Activity
Repeat the entries that follow from start to finish, keeping every character.

[Items from a data source]
-.-.-

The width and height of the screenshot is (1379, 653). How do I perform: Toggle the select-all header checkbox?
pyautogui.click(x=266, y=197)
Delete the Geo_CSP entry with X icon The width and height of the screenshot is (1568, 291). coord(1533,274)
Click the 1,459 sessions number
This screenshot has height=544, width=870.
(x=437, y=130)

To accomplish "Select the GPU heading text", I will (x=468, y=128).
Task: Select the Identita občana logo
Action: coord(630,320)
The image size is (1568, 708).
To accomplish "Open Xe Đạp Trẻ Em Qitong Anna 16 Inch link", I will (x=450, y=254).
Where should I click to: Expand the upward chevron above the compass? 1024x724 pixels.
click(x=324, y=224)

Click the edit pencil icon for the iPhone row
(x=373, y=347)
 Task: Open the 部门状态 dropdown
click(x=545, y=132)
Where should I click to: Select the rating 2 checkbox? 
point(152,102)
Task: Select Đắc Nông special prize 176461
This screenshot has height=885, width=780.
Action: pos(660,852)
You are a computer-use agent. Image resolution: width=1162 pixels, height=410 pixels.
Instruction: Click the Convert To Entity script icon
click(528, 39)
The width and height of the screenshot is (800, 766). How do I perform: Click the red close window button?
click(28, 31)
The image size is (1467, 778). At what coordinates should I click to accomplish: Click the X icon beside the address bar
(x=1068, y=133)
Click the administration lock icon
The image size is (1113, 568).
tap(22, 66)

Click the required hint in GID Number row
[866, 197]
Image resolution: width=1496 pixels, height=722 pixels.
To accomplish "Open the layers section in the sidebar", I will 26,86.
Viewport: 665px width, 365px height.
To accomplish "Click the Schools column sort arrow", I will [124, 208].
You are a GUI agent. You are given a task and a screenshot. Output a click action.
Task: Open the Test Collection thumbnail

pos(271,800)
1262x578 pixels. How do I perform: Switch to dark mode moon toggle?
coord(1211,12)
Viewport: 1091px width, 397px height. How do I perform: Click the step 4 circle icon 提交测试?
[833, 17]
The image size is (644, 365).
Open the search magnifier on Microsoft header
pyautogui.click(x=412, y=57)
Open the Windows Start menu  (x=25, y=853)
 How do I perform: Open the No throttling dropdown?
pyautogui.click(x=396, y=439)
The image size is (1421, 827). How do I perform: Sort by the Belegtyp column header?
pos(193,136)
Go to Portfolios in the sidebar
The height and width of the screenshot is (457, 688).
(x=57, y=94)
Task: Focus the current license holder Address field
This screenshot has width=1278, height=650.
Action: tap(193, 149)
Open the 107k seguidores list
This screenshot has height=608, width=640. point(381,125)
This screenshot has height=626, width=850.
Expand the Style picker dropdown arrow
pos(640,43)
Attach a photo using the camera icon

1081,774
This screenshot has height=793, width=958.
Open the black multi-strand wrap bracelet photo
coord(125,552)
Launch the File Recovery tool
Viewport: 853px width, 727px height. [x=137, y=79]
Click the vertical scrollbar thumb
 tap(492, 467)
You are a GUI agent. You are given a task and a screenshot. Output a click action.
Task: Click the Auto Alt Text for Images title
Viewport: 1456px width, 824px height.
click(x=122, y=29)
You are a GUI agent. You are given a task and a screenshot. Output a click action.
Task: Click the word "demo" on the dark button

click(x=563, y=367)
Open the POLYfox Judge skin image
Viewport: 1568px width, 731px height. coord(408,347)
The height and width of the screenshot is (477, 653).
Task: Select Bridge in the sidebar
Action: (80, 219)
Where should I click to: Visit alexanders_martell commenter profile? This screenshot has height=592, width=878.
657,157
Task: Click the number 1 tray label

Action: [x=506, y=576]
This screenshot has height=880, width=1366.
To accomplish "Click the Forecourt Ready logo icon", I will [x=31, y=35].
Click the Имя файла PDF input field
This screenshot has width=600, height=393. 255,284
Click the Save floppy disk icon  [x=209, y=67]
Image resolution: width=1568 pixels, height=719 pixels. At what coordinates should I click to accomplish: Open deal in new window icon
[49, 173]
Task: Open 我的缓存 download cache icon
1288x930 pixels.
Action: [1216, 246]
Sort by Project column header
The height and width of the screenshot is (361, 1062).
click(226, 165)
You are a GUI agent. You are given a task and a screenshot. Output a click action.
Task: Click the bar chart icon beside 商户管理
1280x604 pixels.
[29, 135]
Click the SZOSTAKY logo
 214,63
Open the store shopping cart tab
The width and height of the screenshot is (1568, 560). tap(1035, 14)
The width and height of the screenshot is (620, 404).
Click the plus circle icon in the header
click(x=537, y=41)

-.-.-

Answer box
The width and height of the screenshot is (1379, 653). How do I perform: Toggle the select-all header checkbox?
pyautogui.click(x=266, y=197)
Delete the Geo_CSP entry with X icon The width and height of the screenshot is (1568, 291). coord(1533,274)
Click the 1,459 sessions number
This screenshot has height=544, width=870.
(x=437, y=130)

To accomplish "Select the GPU heading text", I will (x=468, y=128).
Task: Select the Identita občana logo
Action: coord(630,320)
The image size is (1568, 708).
To accomplish "Open Xe Đạp Trẻ Em Qitong Anna 16 Inch link", I will (x=450, y=254).
Where should I click to: Expand the upward chevron above the compass? 1024x724 pixels.
click(x=324, y=224)

Click the edit pencil icon for the iPhone row
(x=373, y=347)
 Task: Open the 部门状态 dropdown
click(x=545, y=132)
Where should I click to: Select the rating 2 checkbox? 
point(152,102)
Task: Select Đắc Nông special prize 176461
This screenshot has height=885, width=780.
Action: pos(660,852)
You are a computer-use agent. Image resolution: width=1162 pixels, height=410 pixels.
Instruction: Click the Convert To Entity script icon
click(528, 39)
The width and height of the screenshot is (800, 766). How do I perform: Click the red close window button?
click(28, 31)
The image size is (1467, 778). At what coordinates should I click to accomplish: Click the X icon beside the address bar
(x=1068, y=133)
Click the administration lock icon
The image size is (1113, 568).
tap(22, 66)

Click the required hint in GID Number row
[866, 197]
Image resolution: width=1496 pixels, height=722 pixels.
To accomplish "Open the layers section in the sidebar", I will 26,86.
Viewport: 665px width, 365px height.
To accomplish "Click the Schools column sort arrow", I will [124, 208].
You are a GUI agent. You are given a task and a screenshot. Output a click action.
Task: Open the Test Collection thumbnail

pos(271,800)
1262x578 pixels. How do I perform: Switch to dark mode moon toggle?
coord(1211,12)
Viewport: 1091px width, 397px height. How do I perform: Click the step 4 circle icon 提交测试?
[833, 17]
The image size is (644, 365).
Open the search magnifier on Microsoft header
pyautogui.click(x=412, y=57)
Open the Windows Start menu  (x=25, y=853)
 How do I perform: Open the No throttling dropdown?
pyautogui.click(x=396, y=439)
The image size is (1421, 827). How do I perform: Sort by the Belegtyp column header?
pos(193,136)
Go to Portfolios in the sidebar
The height and width of the screenshot is (457, 688).
(x=57, y=94)
Task: Focus the current license holder Address field
This screenshot has width=1278, height=650.
Action: tap(193, 149)
Open the 107k seguidores list
This screenshot has height=608, width=640. point(381,125)
This screenshot has height=626, width=850.
Expand the Style picker dropdown arrow
pos(640,43)
Attach a photo using the camera icon

1081,774
This screenshot has height=793, width=958.
Open the black multi-strand wrap bracelet photo
coord(125,552)
Launch the File Recovery tool
Viewport: 853px width, 727px height. [x=137, y=79]
Click the vertical scrollbar thumb
 tap(492, 467)
You are a GUI agent. You are given a task and a screenshot. Output a click action.
Task: Click the Auto Alt Text for Images title
Viewport: 1456px width, 824px height.
click(x=122, y=29)
You are a GUI agent. You are given a task and a screenshot. Output a click action.
Task: Click the word "demo" on the dark button

click(x=563, y=367)
Open the POLYfox Judge skin image
Viewport: 1568px width, 731px height. coord(408,347)
The height and width of the screenshot is (477, 653).
Task: Select Bridge in the sidebar
Action: (80, 219)
Where should I click to: Visit alexanders_martell commenter profile? This screenshot has height=592, width=878.
657,157
Task: Click the number 1 tray label

Action: [x=506, y=576]
This screenshot has height=880, width=1366.
To accomplish "Click the Forecourt Ready logo icon", I will [x=31, y=35].
Click the Имя файла PDF input field
This screenshot has width=600, height=393. 255,284
Click the Save floppy disk icon  [x=209, y=67]
Image resolution: width=1568 pixels, height=719 pixels. At what coordinates should I click to accomplish: Open deal in new window icon
[49, 173]
Task: Open 我的缓存 download cache icon
1288x930 pixels.
Action: [1216, 246]
Sort by Project column header
The height and width of the screenshot is (361, 1062).
click(226, 165)
You are a GUI agent. You are given a task and a screenshot. Output a click action.
Task: Click the bar chart icon beside 商户管理
1280x604 pixels.
[29, 135]
Click the SZOSTAKY logo
 214,63
Open the store shopping cart tab
The width and height of the screenshot is (1568, 560). tap(1035, 14)
The width and height of the screenshot is (620, 404).
Click the plus circle icon in the header
click(x=537, y=41)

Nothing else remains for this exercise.